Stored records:
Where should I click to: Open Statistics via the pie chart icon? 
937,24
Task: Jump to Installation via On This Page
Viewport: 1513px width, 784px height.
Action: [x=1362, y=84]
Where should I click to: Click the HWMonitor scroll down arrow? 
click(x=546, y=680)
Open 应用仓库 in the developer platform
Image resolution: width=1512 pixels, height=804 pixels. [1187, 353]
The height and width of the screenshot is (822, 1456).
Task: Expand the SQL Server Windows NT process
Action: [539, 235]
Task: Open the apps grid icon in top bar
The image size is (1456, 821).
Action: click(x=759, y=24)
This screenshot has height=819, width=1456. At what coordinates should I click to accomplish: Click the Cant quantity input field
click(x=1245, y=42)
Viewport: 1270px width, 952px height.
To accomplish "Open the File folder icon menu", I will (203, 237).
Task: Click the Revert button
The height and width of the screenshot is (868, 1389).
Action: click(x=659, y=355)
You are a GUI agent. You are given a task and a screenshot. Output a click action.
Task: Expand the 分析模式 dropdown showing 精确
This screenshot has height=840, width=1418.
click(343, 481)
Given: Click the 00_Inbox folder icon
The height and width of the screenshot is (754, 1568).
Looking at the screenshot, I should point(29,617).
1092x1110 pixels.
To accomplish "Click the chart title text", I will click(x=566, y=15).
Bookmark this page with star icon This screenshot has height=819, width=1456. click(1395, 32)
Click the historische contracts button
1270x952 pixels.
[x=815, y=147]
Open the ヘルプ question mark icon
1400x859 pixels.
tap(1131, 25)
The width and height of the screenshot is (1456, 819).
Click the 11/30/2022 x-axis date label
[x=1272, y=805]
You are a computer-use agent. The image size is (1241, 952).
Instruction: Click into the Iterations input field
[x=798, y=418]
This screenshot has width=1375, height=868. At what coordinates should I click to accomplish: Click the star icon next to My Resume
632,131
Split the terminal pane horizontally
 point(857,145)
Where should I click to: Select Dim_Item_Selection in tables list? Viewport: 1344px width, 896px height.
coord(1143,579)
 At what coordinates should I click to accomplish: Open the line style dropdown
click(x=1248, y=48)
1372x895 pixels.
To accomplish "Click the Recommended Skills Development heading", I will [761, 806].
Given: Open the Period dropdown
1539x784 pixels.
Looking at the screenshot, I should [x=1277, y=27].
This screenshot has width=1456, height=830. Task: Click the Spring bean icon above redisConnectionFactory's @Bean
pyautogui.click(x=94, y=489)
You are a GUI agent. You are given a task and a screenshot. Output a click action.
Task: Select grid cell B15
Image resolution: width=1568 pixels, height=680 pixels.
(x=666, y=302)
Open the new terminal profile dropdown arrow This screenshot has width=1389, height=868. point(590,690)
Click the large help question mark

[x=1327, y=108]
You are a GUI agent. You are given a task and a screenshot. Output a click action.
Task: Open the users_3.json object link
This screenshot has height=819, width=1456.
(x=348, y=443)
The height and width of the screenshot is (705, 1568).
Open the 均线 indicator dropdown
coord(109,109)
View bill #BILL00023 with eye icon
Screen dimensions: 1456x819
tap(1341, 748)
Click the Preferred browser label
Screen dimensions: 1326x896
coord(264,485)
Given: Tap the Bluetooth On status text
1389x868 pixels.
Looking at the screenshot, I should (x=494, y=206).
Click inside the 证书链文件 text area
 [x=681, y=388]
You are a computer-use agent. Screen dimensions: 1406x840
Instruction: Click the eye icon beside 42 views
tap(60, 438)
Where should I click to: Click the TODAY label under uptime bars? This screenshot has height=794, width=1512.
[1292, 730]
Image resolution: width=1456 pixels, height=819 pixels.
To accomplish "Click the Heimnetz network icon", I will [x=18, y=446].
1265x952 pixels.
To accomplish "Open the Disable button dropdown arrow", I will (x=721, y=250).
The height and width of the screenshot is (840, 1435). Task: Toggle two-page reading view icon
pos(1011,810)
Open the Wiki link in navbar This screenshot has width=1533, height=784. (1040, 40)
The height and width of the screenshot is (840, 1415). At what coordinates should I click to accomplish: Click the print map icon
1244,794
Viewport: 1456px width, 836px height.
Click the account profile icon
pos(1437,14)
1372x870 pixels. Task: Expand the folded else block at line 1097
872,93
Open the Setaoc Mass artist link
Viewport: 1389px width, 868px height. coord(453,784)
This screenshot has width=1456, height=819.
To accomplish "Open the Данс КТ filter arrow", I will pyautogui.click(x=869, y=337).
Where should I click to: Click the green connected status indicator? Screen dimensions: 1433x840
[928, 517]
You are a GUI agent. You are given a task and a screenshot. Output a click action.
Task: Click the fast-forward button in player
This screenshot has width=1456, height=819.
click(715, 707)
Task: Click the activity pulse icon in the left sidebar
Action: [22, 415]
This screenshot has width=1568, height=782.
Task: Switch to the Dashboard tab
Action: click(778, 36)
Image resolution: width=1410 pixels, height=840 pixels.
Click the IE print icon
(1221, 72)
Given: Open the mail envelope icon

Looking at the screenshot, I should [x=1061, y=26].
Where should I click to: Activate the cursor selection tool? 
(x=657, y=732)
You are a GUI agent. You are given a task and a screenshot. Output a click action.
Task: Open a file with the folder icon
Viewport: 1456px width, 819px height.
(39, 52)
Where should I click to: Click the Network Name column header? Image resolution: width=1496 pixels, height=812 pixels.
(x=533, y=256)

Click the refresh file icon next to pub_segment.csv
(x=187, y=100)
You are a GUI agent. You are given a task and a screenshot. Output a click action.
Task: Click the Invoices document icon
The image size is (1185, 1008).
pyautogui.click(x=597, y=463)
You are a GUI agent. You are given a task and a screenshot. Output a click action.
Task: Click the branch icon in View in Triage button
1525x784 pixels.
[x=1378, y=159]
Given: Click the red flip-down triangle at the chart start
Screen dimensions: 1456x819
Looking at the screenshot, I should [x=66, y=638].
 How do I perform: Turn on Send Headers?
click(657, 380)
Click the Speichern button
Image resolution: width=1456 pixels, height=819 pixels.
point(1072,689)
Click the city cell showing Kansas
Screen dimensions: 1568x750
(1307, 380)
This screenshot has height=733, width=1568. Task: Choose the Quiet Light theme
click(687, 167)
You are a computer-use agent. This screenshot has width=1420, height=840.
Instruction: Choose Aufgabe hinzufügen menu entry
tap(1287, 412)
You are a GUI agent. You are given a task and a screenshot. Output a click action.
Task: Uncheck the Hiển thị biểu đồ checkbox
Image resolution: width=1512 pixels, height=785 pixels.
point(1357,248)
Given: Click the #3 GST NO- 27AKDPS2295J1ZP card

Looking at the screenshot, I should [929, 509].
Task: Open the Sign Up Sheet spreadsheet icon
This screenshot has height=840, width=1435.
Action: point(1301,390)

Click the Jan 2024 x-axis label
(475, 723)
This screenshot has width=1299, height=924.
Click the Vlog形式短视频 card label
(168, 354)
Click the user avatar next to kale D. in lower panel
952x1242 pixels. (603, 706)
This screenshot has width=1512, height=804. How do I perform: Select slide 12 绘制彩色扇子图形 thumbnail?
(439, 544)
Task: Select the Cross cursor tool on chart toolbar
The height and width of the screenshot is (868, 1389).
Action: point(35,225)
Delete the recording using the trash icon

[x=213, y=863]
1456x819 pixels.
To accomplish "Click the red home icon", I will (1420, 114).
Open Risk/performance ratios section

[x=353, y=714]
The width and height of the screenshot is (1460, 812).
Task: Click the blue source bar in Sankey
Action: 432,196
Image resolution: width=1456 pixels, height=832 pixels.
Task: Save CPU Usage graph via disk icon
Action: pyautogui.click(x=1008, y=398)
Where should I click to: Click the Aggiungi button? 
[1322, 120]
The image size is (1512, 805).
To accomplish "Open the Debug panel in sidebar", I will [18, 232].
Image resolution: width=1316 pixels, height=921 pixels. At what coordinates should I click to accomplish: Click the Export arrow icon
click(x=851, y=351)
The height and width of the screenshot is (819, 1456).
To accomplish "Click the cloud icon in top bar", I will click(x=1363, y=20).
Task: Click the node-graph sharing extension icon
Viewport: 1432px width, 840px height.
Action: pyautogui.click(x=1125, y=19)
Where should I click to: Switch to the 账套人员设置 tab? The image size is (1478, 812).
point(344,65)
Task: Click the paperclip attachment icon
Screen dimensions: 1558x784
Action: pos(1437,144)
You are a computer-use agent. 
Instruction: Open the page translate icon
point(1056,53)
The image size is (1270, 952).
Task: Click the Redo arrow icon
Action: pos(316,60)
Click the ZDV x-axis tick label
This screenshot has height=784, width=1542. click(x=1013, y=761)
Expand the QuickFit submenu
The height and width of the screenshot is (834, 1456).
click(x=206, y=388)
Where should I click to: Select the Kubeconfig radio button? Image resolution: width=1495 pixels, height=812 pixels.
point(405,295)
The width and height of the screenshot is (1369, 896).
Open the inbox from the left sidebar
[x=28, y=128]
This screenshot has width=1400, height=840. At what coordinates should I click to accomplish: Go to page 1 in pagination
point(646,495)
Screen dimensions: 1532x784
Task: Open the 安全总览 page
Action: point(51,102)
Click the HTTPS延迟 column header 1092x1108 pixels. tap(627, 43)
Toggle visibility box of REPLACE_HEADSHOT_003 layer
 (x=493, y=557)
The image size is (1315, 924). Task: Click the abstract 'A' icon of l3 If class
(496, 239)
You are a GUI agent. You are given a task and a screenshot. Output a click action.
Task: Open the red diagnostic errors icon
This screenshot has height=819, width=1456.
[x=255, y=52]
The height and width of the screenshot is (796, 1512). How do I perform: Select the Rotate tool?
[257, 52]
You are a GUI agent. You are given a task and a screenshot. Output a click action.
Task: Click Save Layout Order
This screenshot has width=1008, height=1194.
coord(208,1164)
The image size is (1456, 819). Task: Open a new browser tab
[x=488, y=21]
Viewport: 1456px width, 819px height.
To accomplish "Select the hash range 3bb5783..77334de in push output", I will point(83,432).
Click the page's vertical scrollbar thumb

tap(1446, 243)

▸ Prompt
Write out the records exactly, starting at the first line and stopping after the line that contains "You are a computer-use agent. The".

▸ Task result
Where should I click to: Open Statistics via the pie chart icon? 
937,24
Task: Jump to Installation via On This Page
Viewport: 1513px width, 784px height.
Action: [x=1362, y=84]
Where should I click to: Click the HWMonitor scroll down arrow? 
click(x=546, y=680)
Open 应用仓库 in the developer platform
Image resolution: width=1512 pixels, height=804 pixels. [1187, 353]
The height and width of the screenshot is (822, 1456).
Task: Expand the SQL Server Windows NT process
Action: [539, 235]
Task: Open the apps grid icon in top bar
The image size is (1456, 821).
Action: click(x=759, y=24)
This screenshot has height=819, width=1456. At what coordinates should I click to accomplish: Click the Cant quantity input field
click(x=1245, y=42)
Viewport: 1270px width, 952px height.
To accomplish "Open the File folder icon menu", I will (203, 237).
Task: Click the Revert button
The height and width of the screenshot is (868, 1389).
Action: click(x=659, y=355)
You are a GUI agent. You are given a task and a screenshot. Output a click action.
Task: Expand the 分析模式 dropdown showing 精确
This screenshot has height=840, width=1418.
click(343, 481)
Given: Click the 00_Inbox folder icon
The height and width of the screenshot is (754, 1568).
Looking at the screenshot, I should point(29,617).
1092x1110 pixels.
To accomplish "Click the chart title text", I will click(x=566, y=15).
Bookmark this page with star icon This screenshot has height=819, width=1456. click(1395, 32)
Click the historische contracts button
1270x952 pixels.
[x=815, y=147]
Open the ヘルプ question mark icon
1400x859 pixels.
tap(1131, 25)
The width and height of the screenshot is (1456, 819).
Click the 11/30/2022 x-axis date label
[x=1272, y=805]
You are a computer-use agent. The image size is (1241, 952).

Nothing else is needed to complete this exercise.